[Stated goal] Reproduce the data starting at the line that contains "Reset the Компенсация внешних стен setting" and ending at the line that contains "coord(185,307)", swapping "Special Pricing" for "Special Offers" and leaving everything else unchanged.
--- begin ---
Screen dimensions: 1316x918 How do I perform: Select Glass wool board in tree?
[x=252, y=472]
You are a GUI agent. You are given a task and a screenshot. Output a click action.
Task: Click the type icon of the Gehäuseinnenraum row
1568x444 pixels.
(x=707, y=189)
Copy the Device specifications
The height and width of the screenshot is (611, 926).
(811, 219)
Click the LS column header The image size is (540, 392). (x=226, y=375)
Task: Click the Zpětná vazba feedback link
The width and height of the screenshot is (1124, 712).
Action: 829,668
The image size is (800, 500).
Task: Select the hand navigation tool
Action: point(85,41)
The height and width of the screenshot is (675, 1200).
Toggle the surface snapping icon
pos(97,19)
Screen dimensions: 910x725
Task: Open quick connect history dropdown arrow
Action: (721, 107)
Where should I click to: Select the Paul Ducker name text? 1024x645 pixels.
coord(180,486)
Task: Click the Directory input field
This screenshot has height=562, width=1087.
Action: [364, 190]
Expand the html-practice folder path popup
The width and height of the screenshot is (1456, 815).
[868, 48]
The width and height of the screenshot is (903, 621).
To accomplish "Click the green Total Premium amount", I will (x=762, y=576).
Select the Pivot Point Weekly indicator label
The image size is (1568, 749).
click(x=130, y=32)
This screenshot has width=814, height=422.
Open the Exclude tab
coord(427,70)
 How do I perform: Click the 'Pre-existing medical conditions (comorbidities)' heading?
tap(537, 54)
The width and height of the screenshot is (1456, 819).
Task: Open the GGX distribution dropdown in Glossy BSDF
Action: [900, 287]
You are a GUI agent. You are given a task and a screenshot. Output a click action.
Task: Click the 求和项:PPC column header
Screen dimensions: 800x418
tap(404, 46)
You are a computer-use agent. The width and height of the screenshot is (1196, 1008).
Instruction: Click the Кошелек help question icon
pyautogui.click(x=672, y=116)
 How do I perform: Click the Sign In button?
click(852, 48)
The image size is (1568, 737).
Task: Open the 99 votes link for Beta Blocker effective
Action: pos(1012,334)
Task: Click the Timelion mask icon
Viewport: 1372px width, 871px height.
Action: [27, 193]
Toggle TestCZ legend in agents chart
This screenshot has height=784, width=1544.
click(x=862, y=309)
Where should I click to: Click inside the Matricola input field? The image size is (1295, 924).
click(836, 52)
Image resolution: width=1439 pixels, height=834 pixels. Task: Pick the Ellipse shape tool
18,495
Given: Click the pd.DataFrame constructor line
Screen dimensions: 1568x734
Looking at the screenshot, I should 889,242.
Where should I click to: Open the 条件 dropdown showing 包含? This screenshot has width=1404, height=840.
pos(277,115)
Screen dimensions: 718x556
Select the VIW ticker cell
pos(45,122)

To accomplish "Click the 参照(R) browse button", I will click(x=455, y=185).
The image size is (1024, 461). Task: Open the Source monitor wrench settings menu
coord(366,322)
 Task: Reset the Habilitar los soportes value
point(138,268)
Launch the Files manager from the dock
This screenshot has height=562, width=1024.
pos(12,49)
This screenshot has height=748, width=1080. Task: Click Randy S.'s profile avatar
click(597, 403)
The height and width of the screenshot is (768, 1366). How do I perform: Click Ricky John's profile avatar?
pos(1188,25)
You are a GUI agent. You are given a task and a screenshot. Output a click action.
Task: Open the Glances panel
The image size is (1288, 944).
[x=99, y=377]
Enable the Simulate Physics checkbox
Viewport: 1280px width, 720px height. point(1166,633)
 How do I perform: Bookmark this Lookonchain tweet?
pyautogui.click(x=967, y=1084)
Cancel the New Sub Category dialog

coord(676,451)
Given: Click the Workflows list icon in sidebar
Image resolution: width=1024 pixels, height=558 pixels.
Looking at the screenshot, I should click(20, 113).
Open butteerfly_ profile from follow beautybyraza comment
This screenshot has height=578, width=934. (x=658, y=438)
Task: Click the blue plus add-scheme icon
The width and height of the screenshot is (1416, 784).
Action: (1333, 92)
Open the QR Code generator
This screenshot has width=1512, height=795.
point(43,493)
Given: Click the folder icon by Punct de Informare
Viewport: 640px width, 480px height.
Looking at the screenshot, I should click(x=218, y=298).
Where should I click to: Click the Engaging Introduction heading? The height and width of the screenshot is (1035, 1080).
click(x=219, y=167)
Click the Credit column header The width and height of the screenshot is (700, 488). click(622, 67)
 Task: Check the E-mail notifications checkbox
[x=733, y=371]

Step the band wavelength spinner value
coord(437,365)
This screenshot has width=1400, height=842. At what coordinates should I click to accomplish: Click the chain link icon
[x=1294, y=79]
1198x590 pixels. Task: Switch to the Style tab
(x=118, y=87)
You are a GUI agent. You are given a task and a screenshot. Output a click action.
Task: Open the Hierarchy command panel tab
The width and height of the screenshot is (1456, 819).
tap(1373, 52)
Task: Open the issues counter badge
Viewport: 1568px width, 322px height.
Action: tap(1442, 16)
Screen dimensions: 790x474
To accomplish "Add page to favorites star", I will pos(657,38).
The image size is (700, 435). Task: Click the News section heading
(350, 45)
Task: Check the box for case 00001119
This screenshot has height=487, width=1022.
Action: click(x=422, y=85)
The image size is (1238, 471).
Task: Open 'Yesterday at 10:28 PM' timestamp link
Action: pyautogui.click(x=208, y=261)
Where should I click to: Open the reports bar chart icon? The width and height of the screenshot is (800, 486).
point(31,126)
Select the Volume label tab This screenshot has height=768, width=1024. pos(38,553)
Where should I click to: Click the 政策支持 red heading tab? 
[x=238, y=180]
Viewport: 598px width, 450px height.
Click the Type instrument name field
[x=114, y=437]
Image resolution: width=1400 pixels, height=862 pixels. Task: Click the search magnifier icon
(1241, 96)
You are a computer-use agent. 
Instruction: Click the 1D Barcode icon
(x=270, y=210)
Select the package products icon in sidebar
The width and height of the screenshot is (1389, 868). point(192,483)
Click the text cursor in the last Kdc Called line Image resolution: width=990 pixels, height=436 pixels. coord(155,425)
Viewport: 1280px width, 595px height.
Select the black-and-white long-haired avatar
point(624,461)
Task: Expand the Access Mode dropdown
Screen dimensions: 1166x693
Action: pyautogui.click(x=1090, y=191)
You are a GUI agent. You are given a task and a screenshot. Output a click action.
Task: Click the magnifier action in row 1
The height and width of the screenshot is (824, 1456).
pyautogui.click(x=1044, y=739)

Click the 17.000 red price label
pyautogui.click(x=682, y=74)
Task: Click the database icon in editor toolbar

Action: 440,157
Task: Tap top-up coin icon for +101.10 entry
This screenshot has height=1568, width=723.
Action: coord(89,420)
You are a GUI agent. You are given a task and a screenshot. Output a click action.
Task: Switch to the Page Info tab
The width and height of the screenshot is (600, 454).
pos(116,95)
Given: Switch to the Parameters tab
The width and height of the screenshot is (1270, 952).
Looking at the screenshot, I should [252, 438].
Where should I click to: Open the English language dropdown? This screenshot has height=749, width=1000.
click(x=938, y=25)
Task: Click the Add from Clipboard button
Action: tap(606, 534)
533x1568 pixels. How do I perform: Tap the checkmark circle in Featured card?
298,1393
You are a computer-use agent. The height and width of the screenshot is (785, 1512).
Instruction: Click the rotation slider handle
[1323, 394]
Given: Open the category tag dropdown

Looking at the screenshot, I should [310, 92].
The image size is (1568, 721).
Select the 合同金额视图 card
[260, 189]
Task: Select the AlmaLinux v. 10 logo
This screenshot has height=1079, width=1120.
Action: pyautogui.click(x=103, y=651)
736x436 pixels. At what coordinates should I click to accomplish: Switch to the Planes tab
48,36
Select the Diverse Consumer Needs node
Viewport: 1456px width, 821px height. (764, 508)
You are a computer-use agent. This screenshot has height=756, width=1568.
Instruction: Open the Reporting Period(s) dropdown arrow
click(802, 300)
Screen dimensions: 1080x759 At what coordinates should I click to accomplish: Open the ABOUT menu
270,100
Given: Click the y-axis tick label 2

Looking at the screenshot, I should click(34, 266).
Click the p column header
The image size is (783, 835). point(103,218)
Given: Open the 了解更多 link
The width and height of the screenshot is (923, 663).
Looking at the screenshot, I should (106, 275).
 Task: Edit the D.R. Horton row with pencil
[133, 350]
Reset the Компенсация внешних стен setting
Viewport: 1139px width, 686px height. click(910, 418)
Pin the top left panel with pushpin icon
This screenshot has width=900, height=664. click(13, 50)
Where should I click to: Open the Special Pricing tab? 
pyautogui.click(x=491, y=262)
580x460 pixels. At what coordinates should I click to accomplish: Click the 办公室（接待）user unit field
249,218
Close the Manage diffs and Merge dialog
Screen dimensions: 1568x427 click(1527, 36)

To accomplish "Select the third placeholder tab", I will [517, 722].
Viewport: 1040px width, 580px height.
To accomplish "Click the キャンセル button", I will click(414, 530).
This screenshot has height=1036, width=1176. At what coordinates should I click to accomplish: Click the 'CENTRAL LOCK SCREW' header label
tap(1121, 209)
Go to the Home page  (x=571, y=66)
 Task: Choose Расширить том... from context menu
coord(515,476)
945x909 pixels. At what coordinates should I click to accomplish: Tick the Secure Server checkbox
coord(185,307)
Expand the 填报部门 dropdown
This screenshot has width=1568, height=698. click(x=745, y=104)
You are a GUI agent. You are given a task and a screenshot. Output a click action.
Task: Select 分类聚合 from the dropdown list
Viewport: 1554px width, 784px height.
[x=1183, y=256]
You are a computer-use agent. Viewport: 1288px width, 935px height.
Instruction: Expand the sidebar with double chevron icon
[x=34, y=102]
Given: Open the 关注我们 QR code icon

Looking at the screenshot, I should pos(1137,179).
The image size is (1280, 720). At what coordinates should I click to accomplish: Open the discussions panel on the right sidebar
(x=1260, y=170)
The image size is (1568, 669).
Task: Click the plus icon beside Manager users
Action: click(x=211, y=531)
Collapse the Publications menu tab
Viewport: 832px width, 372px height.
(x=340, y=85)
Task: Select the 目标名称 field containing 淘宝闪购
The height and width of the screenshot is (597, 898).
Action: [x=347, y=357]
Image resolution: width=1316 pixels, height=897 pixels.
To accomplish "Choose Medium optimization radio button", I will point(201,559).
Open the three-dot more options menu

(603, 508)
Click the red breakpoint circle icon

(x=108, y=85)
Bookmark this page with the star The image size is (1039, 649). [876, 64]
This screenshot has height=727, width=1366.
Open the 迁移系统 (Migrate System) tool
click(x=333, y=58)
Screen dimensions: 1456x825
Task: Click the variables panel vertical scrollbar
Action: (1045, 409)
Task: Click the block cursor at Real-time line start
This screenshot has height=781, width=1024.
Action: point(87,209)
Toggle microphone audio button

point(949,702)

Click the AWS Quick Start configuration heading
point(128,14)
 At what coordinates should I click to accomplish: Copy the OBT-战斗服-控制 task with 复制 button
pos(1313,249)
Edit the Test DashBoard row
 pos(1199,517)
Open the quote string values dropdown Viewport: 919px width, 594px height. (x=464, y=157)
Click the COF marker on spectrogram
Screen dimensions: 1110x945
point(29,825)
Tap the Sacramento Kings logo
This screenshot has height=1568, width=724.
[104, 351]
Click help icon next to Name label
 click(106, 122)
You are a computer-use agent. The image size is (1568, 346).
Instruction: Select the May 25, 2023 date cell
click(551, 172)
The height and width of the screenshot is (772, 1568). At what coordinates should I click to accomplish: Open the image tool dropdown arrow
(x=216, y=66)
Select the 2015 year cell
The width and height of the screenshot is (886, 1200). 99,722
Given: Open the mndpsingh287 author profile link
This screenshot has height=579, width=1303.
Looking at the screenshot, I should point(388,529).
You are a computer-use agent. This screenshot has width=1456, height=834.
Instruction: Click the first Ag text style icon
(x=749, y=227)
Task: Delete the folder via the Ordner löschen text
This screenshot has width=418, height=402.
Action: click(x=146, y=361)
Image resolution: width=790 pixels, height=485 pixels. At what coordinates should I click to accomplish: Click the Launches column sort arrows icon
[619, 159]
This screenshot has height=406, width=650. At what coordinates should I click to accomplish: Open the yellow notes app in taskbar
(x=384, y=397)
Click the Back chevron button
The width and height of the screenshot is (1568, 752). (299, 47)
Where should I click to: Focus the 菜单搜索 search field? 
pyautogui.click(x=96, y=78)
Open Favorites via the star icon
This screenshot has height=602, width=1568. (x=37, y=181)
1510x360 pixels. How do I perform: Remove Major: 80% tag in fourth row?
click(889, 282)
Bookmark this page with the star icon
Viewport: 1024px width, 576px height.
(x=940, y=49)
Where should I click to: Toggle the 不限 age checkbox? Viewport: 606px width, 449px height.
--- end ---
[Answer to the task]
Reset the Компенсация внешних стен setting
Viewport: 1139px width, 686px height. click(910, 418)
Pin the top left panel with pushpin icon
This screenshot has width=900, height=664. click(13, 50)
Where should I click to: Open the Special Offers tab? 
pyautogui.click(x=491, y=262)
580x460 pixels. At what coordinates should I click to accomplish: Click the 办公室（接待）user unit field
249,218
Close the Manage diffs and Merge dialog
Screen dimensions: 1568x427 click(1527, 36)

To accomplish "Select the third placeholder tab", I will [517, 722].
Viewport: 1040px width, 580px height.
To accomplish "Click the キャンセル button", I will click(414, 530).
This screenshot has height=1036, width=1176. At what coordinates should I click to accomplish: Click the 'CENTRAL LOCK SCREW' header label
tap(1121, 209)
Go to the Home page  (x=571, y=66)
 Task: Choose Расширить том... from context menu
coord(515,476)
945x909 pixels. At what coordinates should I click to accomplish: Tick the Secure Server checkbox
coord(185,307)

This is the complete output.